Pero, aunque esto, en la actualidad, sea algo prácticamente obvio, hay muchísimas personas que no pueden realizar ningún tipo de ejercicio físico. Pero hay rutinas que todos pueden realizar sin importar el estado de salud y la edad: el estiramiento. Ni siquiera serán necesarias aptitudes físicas.
Los ejercicios de estiramiento son perfectos para las personas que están en la misma posición por mucho tiempo. Pero son igual de importante para los que hacen deporte.
Es importante que prepares tu cuerpo antes de correr, nadar, andar en bicicleta o cualquier otra actividad deportiva.
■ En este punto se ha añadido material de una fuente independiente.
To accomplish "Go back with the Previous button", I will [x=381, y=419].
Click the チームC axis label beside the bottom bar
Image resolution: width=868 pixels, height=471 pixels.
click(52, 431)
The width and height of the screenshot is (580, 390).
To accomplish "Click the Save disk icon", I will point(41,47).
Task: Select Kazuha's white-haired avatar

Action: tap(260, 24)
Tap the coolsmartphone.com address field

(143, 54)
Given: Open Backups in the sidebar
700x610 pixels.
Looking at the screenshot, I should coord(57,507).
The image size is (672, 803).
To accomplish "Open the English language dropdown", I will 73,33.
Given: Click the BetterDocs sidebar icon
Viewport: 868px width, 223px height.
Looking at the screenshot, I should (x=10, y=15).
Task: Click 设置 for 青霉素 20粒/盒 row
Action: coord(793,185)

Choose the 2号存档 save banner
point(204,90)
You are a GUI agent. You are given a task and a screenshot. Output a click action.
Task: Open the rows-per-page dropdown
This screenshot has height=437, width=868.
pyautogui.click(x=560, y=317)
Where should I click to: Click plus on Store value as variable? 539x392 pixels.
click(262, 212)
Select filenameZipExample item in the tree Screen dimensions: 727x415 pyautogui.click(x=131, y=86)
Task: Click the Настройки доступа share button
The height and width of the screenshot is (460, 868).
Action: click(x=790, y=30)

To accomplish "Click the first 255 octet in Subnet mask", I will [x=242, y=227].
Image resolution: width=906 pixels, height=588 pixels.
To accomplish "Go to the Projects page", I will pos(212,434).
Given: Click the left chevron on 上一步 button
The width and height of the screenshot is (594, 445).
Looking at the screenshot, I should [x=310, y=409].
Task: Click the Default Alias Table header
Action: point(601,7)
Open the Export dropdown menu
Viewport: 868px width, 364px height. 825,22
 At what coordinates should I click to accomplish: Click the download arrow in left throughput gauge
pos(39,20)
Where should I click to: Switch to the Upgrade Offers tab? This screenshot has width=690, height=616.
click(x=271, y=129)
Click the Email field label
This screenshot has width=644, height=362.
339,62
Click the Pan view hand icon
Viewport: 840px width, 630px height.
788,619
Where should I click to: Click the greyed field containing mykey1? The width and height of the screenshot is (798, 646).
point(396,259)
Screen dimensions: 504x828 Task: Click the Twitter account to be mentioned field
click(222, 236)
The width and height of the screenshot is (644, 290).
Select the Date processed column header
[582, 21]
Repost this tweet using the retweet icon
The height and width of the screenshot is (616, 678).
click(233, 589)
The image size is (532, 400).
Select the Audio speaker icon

Tenés que estirar tus músculos y flexibilizar las articulaciones. Con eso conseguirás un mejor rendimiento.
Equipos especiales y aparatos no serán necesarios para realizar un buen estiramiento. Se pueden realizar en cualquier lugar y a cualquier hora, sentado o de pie, en el trabajo o cuando se viaja. Lamentablemente, estos inconvenientes no sólo le generan problemas a las personas que trabajan todo el día en una computadora, sino también a personas que tengan actividades físicas intensas y también a los que realizan tareas caseras. El dolor de espalda ya es algo de todos los días.
La manera de realizar un estiramiento es hacerlo de forma relajada y sostenidamente, así se sentirá una tensión moderada durante un tiempo limitado, que puede ser de 10 a 30 segundos, según las zonas que se estén entrenando. Cada ejercicio tendrá una duración determinada. Mientras realices el estiramiento, la respiración debe ser lenta, relajada, rítmica y controlada. Es muy importante que midas la duración del estiramiento por cantidad de respiraciones.
La regularidad y la moderación son la clave del éxito. No es sólo batir records ni de desafío personal para ver hasta dónde podés llegar. No se trata de competitividad y rapidez. Si el estiramiento es correcto la sensación será muy agradable.
Existen programas de ejercicios de estiramientos para cada parte del cuerpo y también para los distintos grupos de edades. Para empezar, lo más apropiado es comenzar con algunos estiramientos relajados. Una ducha caliente previa facilita la realización de estos estiramientos que llevan unos 5. Por la tarde, o cuando tengas algún tiempo, podés hacer series de estiramientos que darán un pequeño repaso a todo los grupos musculares y que te llevarán de 10 a 15 minutos.
Si le dedicas 15 a 20 minutos por día podrás obtener un beneficio importante para la salud y para tu calidad de vida. La edad y el tiempo no son justificativos. La capacidad de recuperación del organismo humano es sorprendente. Estirarse te enseñará a conocer tu cuerpo y sus necesidades, a mejorar tu condición física y, sobre todo, a construir una fuente de salud que durará para siempre.